Toward Understanding and Dealing with Failures in Cloud-Scale Systems
In cloud-scale systems, fault is a fact of life. To tolerate faults and provide highly-available service is arguably the single most important task for cloud builders. Yet, despite the considerable efforts into fault-tolerance and software engineering for reliability, all cloud scale services continue to experience costly failures. A natural question to ask is: why do cloud-scale services still fail despite the abundant fault-tolerance and how we can further improve? This thesis attempts to shed light on this question.
In the first part of this thesis, we study a set of 34 publically disclosed cloud service outages that we gathered and consider them from the point of view of fault-tolerance mechanisms. We present a novel taxonomy to categorize why the mechanisms may be ineffective; it includes faults that cannot be handled by replication, insufficient redundancy, and undetected faults. We also explore the root causes of failures, and investigate the interactions of system components in failures that were caused by multiple faults.

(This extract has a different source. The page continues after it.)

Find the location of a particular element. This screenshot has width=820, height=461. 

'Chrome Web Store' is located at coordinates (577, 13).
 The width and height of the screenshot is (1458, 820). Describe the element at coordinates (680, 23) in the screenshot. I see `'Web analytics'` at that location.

We find that, in many cases, while cloud systems are robust to tolerate traditional faults, they are fragile under misconfiguration, which is a major source of service unavailability. To further improve cloud service quality, it is crucial to reduce misconfiguration.
In the second half of this thesis, we propose a framework, ConfValley, to systematically validate configuration and catch errors before production. At the core of ConfValley is a language called CPL to allow experts to express configuration specifications declaratively. To further reduce operators' burdens of writing configuration specifications, our framework also includes a component to automatically infer specifications.
We evaluate ConfValley in a leading cloud service provider, Microsoft Azure, on its various types of configuration data. We rewrite existing configuration validation code in Microsoft Azure in CPL with more than 10x fewer lines of code. The framework also automatically infers thousands of CPL specs with high accuracy. With the translated and automatically generated specifications, we prevented a number of configuration errors from rolling out in production in Microsoft Azure.